Food for People rises in demand
When volunteers and directors at Food for People discovered a sewage backup last month at the organization’s Eureka warehouse, the writing was on the (flooddamaged) wall: They were in for a logistical nightmare.
As it turns out, that was just the start.
A global outbreak of COVID-19, the disease caused by the fastspreading coronavirus, has increased local demand for the organization’s food inventory, while social-distancing enforcement has complicated how food is distributed to thousands across Humboldt County.
And while the group quickly rallied to another primary distribution location — the old Eureka Chamber of Commerce building — and found one, going on two, warehouses to store its products, the past few weeks have been a challenge.
“We’re working through it,” said Carly Robbins, the organization’s deputy director. “I don’t think any of us thought that we would be put in the position we’re in now, which is a lot more need in our community and something we only see increasing here in the immediate future.”
By deadline, Robbins couldn’t provide exact numbers on the increased demand, but she said it has increased across the county.
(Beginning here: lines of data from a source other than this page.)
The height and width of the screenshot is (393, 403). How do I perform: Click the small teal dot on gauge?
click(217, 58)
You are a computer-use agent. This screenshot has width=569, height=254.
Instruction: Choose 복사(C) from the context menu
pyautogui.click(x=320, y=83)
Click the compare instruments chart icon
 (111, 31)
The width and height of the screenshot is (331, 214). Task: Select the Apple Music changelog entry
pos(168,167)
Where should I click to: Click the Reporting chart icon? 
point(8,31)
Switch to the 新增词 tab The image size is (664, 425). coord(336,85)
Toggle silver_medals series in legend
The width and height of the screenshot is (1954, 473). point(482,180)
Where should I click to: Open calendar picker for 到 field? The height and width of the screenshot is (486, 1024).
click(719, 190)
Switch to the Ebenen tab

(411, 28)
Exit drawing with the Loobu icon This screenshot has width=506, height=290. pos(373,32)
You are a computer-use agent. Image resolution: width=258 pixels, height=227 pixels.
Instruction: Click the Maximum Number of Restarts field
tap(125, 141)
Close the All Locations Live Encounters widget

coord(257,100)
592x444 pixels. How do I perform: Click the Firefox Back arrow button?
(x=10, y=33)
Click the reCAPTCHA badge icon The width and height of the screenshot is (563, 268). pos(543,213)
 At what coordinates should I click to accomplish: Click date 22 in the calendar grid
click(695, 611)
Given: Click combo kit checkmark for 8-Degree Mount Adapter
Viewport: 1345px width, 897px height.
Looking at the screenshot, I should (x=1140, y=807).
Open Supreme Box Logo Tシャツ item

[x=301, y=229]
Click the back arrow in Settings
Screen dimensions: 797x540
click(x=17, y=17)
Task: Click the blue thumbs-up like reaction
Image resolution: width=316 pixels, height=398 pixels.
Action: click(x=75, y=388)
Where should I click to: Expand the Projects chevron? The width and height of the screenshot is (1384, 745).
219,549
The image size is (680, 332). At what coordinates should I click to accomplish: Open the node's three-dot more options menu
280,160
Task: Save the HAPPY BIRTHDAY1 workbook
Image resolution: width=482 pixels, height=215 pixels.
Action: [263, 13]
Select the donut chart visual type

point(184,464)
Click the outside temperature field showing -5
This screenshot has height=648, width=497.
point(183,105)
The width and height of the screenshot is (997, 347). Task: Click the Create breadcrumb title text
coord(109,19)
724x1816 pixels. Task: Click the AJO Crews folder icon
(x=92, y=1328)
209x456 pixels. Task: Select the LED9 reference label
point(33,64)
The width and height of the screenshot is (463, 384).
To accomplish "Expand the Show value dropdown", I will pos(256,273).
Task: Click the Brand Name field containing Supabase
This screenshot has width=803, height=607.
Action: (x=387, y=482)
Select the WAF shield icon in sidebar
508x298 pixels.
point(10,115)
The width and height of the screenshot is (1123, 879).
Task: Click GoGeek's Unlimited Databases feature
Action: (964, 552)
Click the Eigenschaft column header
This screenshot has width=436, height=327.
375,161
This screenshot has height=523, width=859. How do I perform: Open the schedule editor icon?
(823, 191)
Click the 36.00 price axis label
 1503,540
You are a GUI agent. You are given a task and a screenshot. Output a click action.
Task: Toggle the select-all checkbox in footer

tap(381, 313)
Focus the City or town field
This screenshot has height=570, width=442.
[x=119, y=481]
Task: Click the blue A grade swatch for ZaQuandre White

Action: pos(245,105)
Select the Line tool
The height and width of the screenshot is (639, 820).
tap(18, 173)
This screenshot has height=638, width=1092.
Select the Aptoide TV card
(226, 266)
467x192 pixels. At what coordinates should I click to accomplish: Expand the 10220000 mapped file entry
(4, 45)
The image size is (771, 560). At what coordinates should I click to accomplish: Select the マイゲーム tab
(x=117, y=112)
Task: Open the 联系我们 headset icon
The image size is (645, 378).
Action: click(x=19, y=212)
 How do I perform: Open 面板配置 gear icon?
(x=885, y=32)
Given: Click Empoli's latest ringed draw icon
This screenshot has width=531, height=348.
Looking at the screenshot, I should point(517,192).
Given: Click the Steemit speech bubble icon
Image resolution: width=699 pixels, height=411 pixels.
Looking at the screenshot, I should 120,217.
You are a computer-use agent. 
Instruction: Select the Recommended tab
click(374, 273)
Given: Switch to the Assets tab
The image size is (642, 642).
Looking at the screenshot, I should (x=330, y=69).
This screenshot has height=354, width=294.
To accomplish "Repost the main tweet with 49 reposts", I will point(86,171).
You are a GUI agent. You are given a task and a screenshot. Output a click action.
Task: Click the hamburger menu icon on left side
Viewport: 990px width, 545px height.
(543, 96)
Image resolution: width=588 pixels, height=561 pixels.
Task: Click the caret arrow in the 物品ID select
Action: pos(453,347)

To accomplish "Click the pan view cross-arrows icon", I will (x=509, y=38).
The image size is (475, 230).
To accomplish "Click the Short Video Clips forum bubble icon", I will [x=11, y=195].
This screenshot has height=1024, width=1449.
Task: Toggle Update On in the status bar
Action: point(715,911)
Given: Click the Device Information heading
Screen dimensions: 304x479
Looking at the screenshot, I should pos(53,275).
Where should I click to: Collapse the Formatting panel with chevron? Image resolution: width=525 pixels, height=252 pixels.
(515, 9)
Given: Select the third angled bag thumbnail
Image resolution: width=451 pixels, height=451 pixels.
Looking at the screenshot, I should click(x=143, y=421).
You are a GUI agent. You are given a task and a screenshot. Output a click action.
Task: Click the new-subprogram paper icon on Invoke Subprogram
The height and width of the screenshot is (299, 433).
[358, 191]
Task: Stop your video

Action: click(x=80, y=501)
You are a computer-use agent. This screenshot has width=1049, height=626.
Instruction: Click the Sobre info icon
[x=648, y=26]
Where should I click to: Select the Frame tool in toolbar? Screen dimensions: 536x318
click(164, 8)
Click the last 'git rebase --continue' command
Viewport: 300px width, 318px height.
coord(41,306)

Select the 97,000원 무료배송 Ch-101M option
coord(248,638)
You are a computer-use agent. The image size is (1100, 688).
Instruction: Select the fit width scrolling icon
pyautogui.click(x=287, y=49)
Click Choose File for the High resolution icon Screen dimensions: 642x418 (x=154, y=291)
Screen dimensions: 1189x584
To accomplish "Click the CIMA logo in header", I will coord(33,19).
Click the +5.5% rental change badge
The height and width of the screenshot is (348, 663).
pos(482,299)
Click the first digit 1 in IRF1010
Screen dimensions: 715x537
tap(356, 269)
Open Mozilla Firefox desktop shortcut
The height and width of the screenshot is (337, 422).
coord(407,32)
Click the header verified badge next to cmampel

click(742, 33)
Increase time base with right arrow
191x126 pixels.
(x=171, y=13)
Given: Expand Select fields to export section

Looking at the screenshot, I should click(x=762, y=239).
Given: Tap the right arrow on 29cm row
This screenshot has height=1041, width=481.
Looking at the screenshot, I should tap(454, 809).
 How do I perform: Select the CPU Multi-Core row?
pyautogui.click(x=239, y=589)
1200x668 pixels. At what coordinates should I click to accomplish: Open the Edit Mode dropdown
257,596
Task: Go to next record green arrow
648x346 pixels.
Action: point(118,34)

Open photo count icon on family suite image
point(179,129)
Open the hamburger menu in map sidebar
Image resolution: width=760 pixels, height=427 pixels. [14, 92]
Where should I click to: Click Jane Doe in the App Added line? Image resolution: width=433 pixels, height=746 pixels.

COVID-19’s spread has prompted California to close off public spaces, like dine-in restaurants, and ordered residents to shelter in place. As a result, Food for People’s countywide pantries have become an even more vital resource for finding a meal.
Robbins said the organization has been trained by Eureka police to create social distance between those who come by for food, since health guidelines call for residents to remain six feet apart from each other. Food is now bagged and packaged before distribution.
Food for People is also “working toward” receiving help from the National Guard after Gov. Gavin Newsom called on military aid for statewide food banks.